**Your goal**
Print exactly the line that contains "Task: Click the search magnifier icon" along with every line beneath it to the end of the records below, and omit pictures.

**Records to process**
════════════════════
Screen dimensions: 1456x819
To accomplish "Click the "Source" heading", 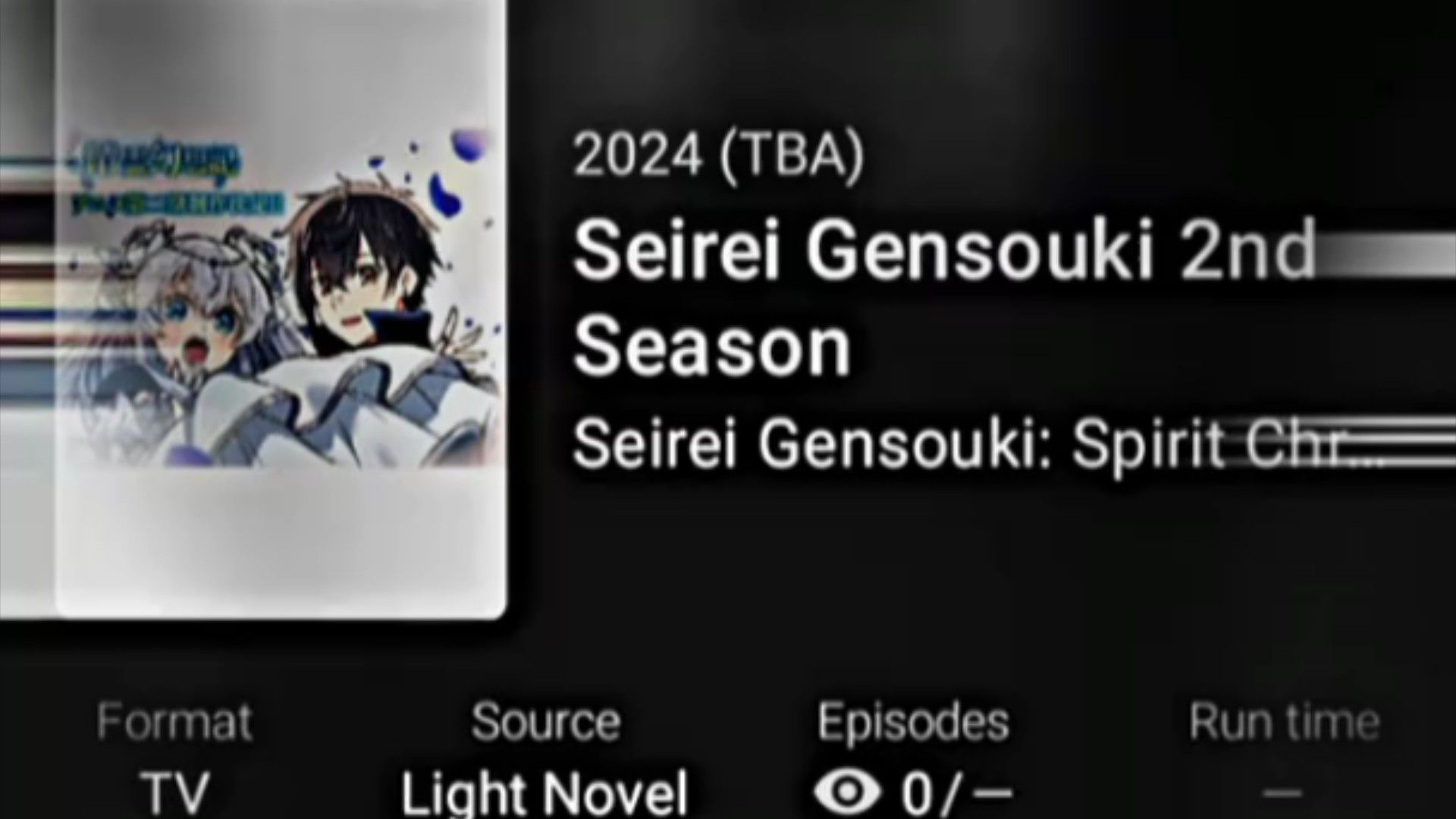I will (x=545, y=721).
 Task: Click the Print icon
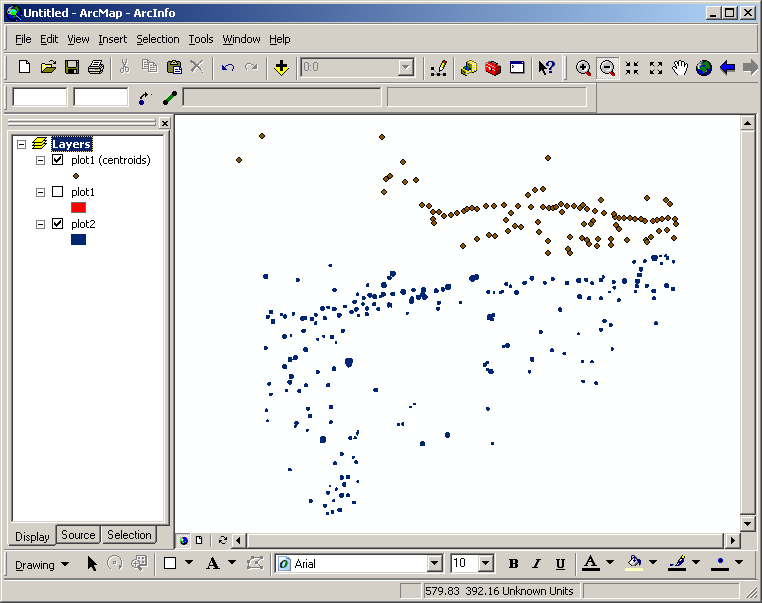click(96, 68)
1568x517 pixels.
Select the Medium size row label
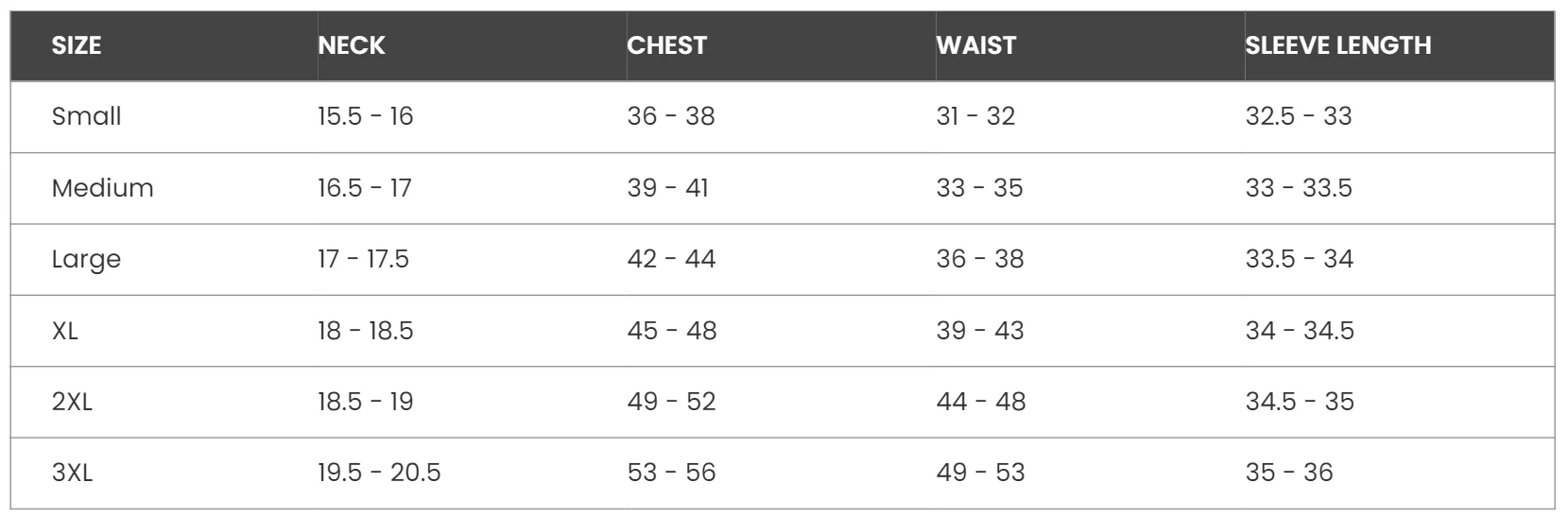[102, 188]
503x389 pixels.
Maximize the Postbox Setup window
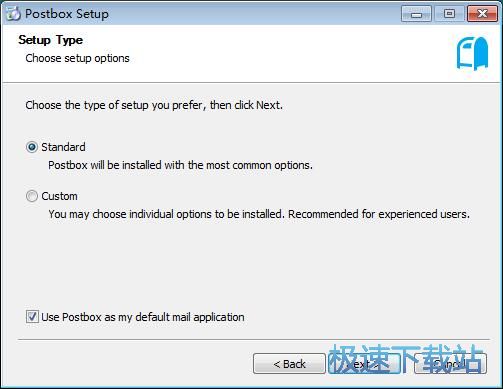pos(449,14)
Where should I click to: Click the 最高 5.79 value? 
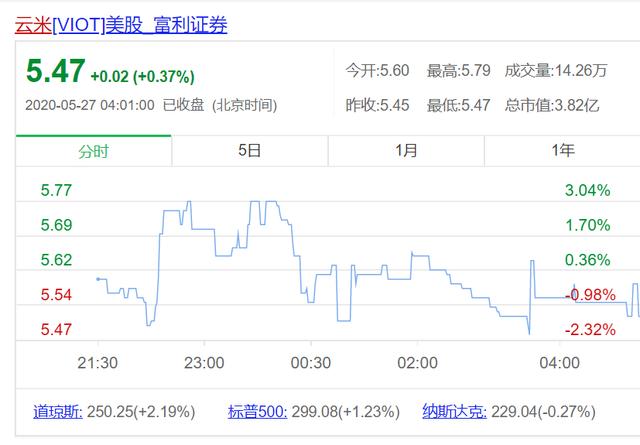click(x=459, y=71)
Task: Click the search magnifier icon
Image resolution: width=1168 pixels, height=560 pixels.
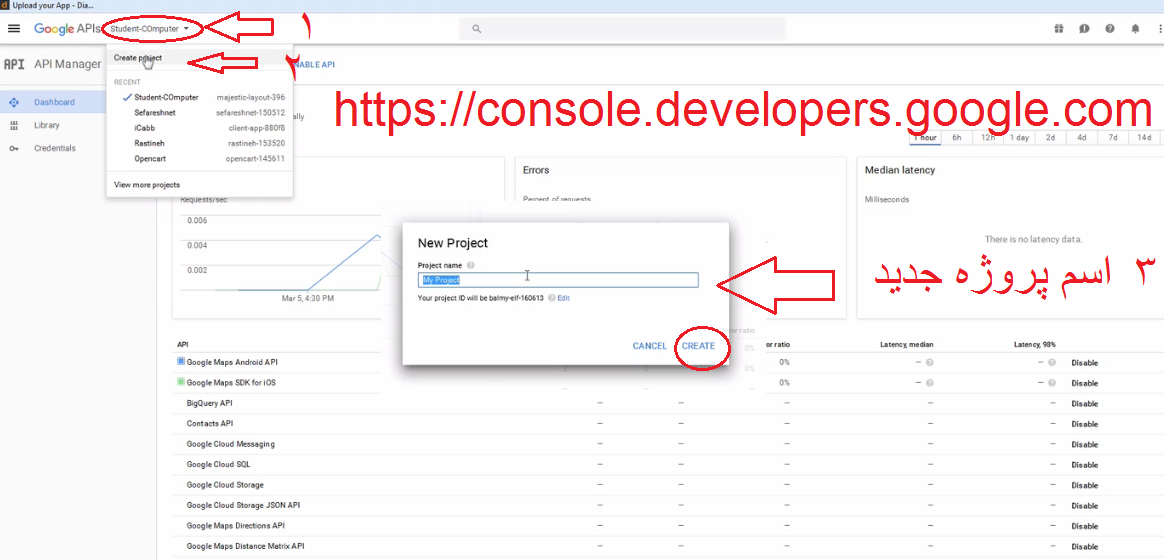Action: coord(477,29)
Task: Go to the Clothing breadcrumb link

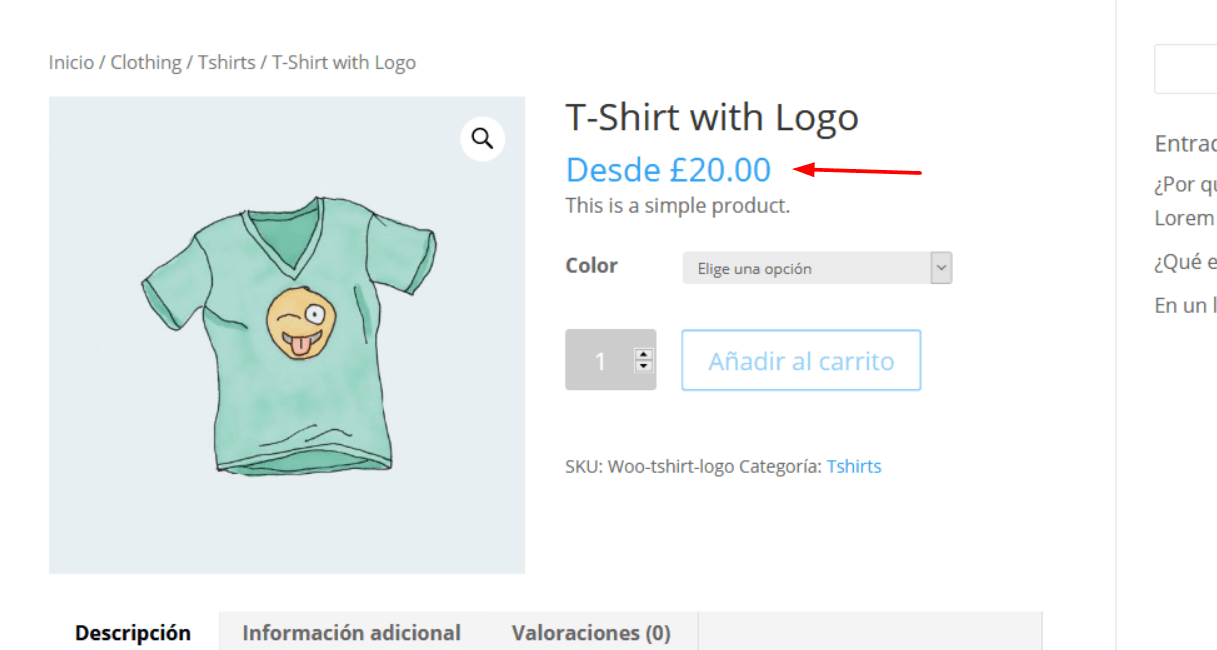Action: [x=146, y=62]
════════════════════
**Solved exercise**
Task: Click the search magnifier icon
Image resolution: width=1168 pixels, height=560 pixels.
Action: coord(477,29)
Task: Go to the Clothing breadcrumb link

Action: [x=146, y=62]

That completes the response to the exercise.